Bis Repetitia - (Emilie Noblet, 2024) - Recensione - Con Louise Bourgoin, Xavier Lacaille, Francesco Montanari
Delphine, un’insegnante di latino disillusa dallo sbocco lavorativo dei suoi brillanti studi, ha perso ogni interesse per la sua occupazione nella modesta scuola media in cui l'hanno relegata e dove insegna (o dovrebbe insegnate) a soli 5 ragazzi.
Poiché insegnare latino a svogliati ragazzotti è fatica e può essere frustrante, per comodità, fa un patto con gli studenti: per non avere problemi, concede loro voti alti (una media del 19/20, equivalente in Francia ai nostri 9/10) in cambio del loro silenzio per le non-lezioni.
Ma una media così alta non passa inosservata, e infatti quella classe sarà "costretta" a partecipare dalla poco attenta dirigente scolastica della scuola a una sorta di campionati mondiali di latino, che si svolgono a Napoli. Questo anche per rilanciare la reputazione dell'istituto, decisamente in crisi.

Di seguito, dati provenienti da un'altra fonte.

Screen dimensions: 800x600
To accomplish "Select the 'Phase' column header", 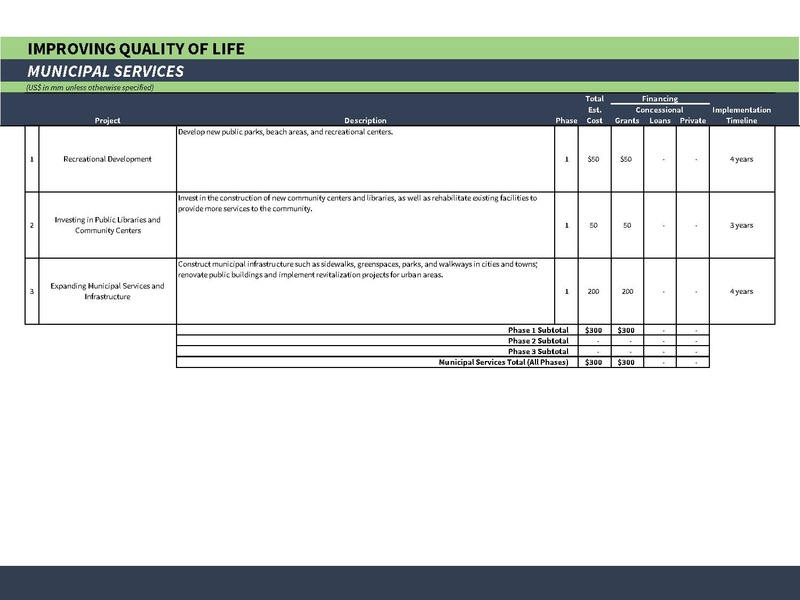I will click(x=566, y=121).
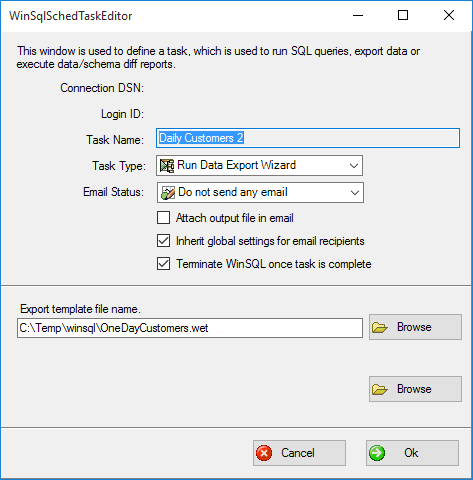Cancel the task editor dialog
The height and width of the screenshot is (480, 473).
tap(299, 453)
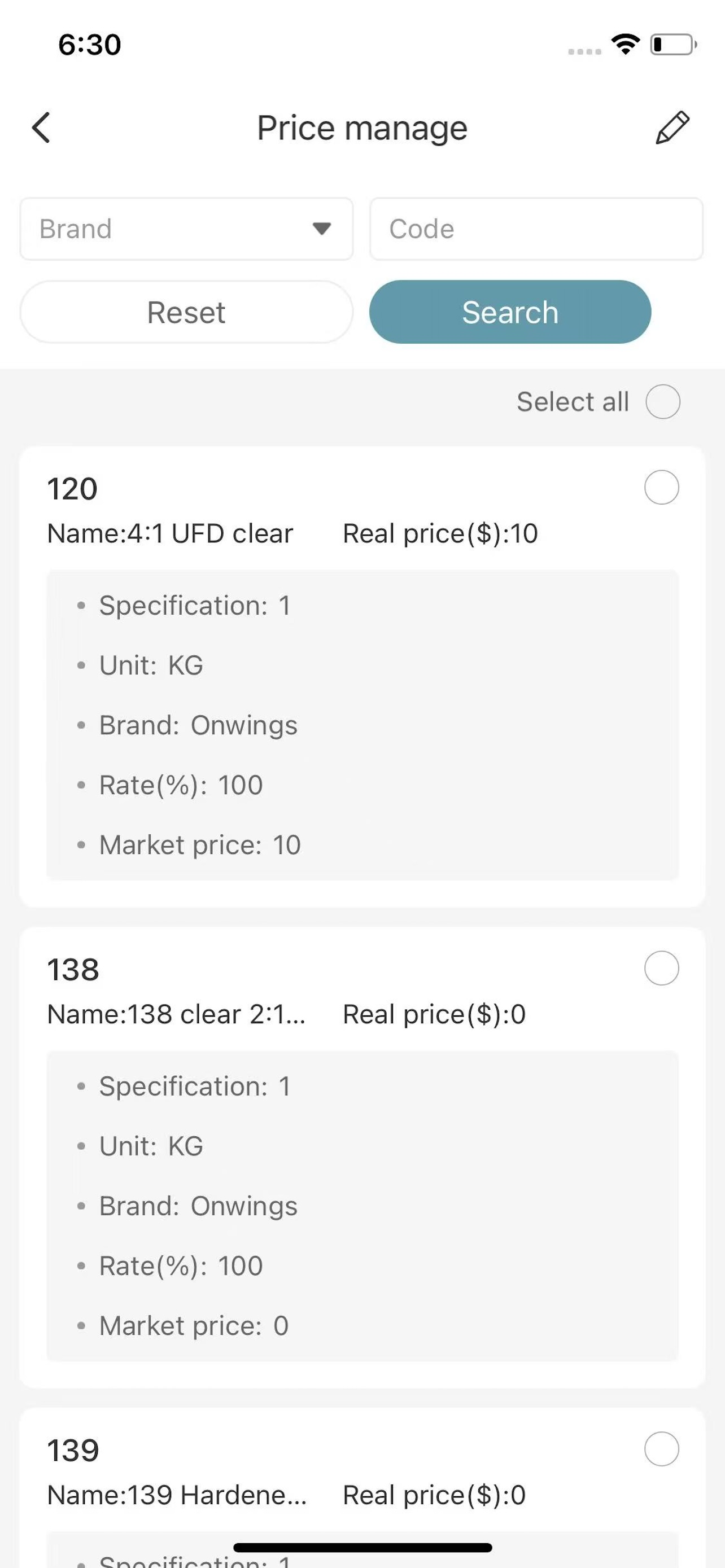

A complicare la situazione, la dirigente scolastica affianca a Delphine suo nipote, che peraltro è un vero appassionato della lingua latina e ha una tesi di laurea che vorrebbe discutere con Delphine.
Naturalmente il confronto degli alunni di Delphine rispetto alle altre scolaresche presenti a Napoli è umiliante, e la squadra francese si ritrova subito all'ultimo posto.
Per non rischiare la sua comoda posizione e per salvare la faccia, Delphine sceglie inopinatamente la via dell’imbroglio.
"Bis Repetitia" è una commedia scolastica leggera e ironica con un fondo malinconico e critico sul rapporto tra adulti e adolescenti, sul disincanto e sulla possibilità di ricominciare.
Scritto e diretto dalla sceneggiatrice e regista francese Emile Noblet, pur non essendo nulla di eccezionale, risulta alla fine guardabile anche grazie alla buona recitazione e al tema originale.